** START OF Information provided **

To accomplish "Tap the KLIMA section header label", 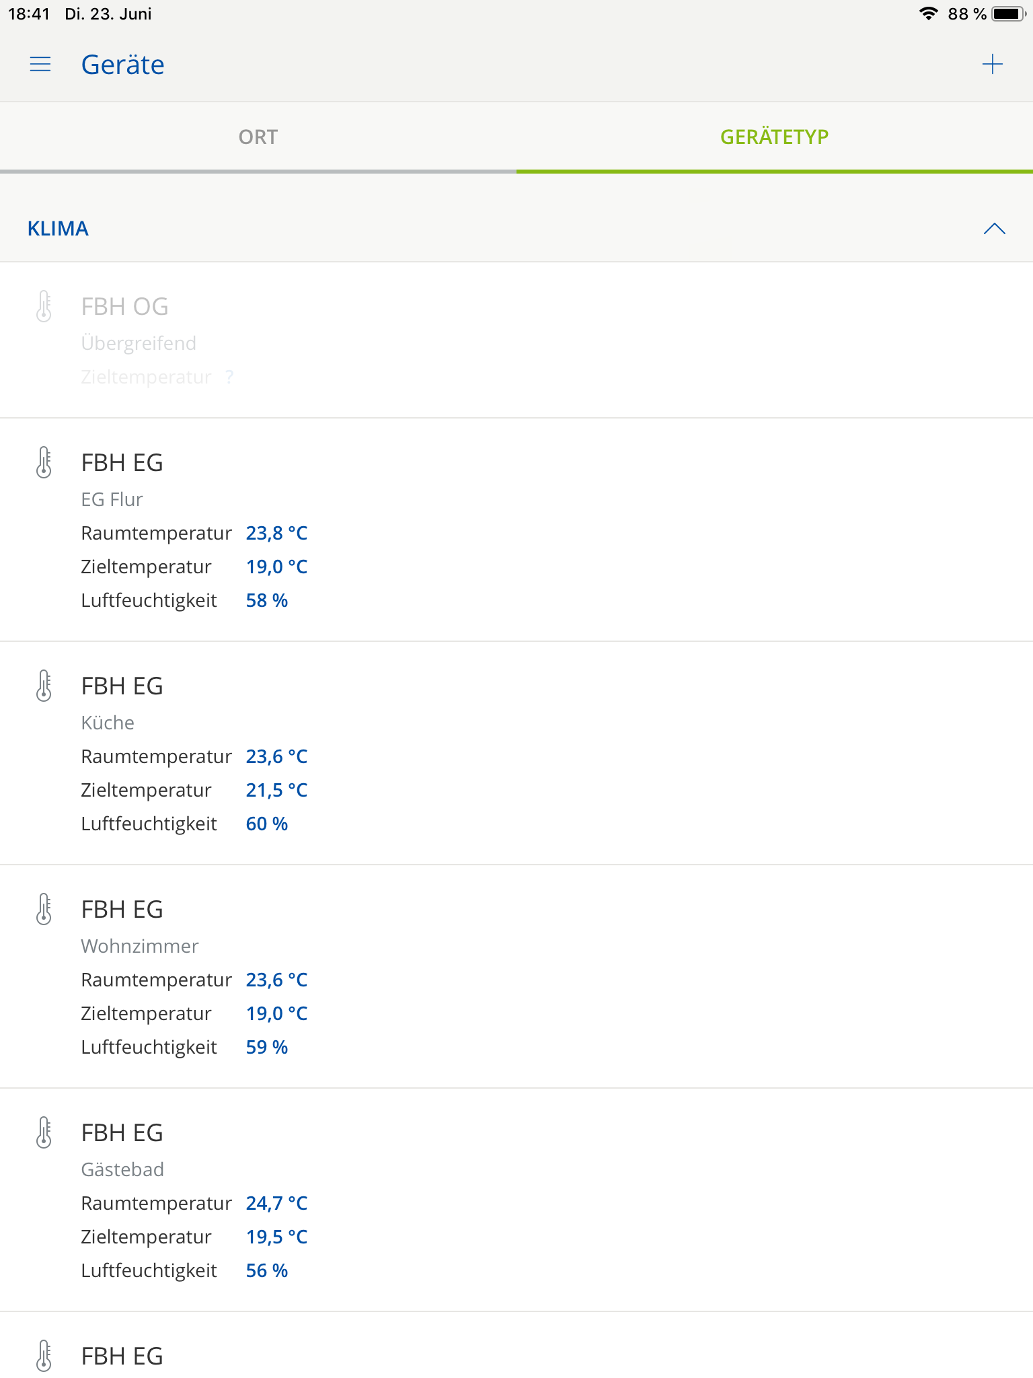I will 58,229.
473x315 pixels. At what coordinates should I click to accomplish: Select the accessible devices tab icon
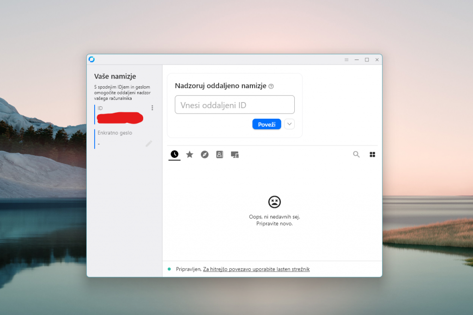tap(235, 154)
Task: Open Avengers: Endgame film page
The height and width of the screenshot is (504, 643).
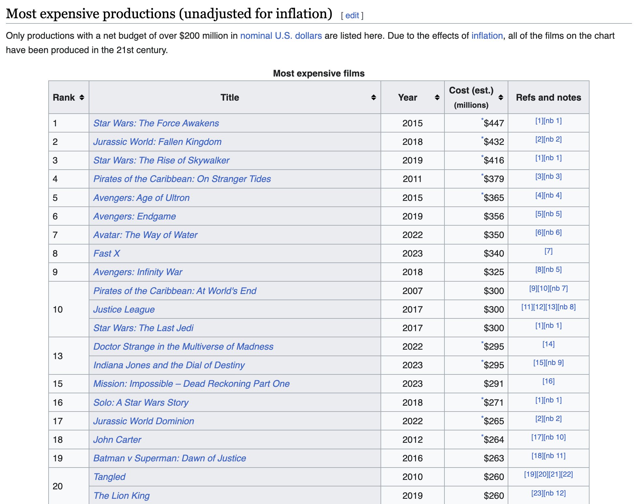Action: [134, 216]
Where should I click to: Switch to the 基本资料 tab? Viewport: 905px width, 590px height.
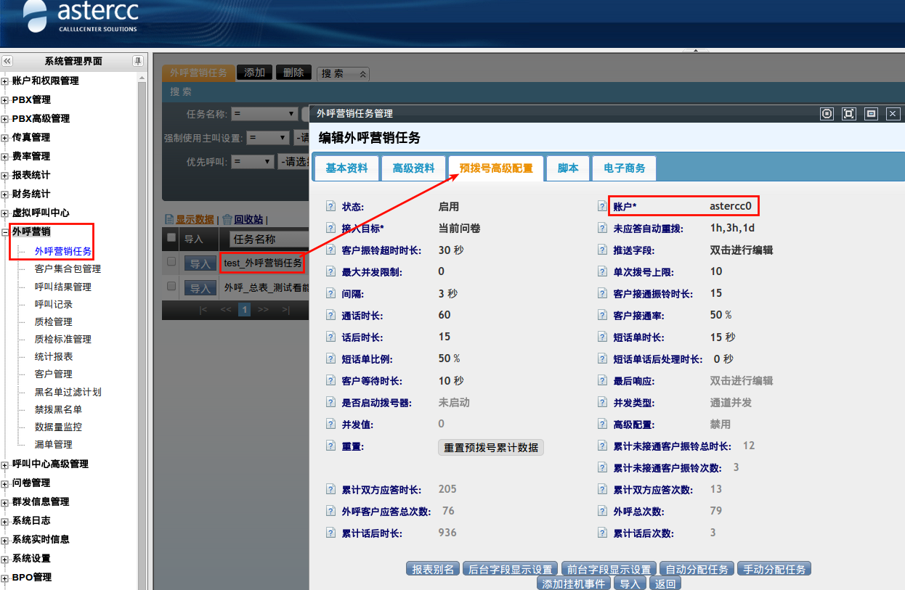click(x=346, y=168)
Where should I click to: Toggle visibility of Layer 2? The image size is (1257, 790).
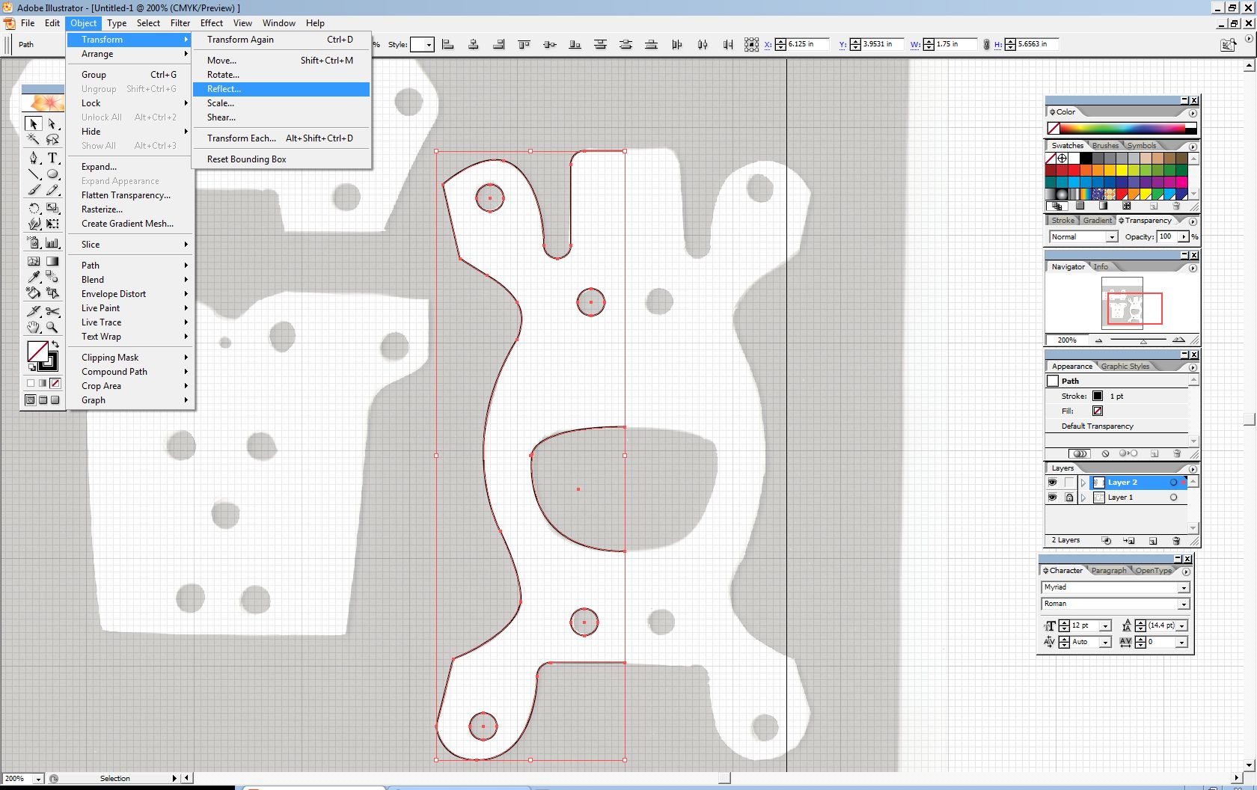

** END OF Information provided **

• **Challenge**: Display every line of the records that contains the word "height". Case counts.

• **Response**:
The height and width of the screenshot is (504, 643).
Where should I click to: Switch to the 基本资料 tab? Viewport: 905px width, 590px height.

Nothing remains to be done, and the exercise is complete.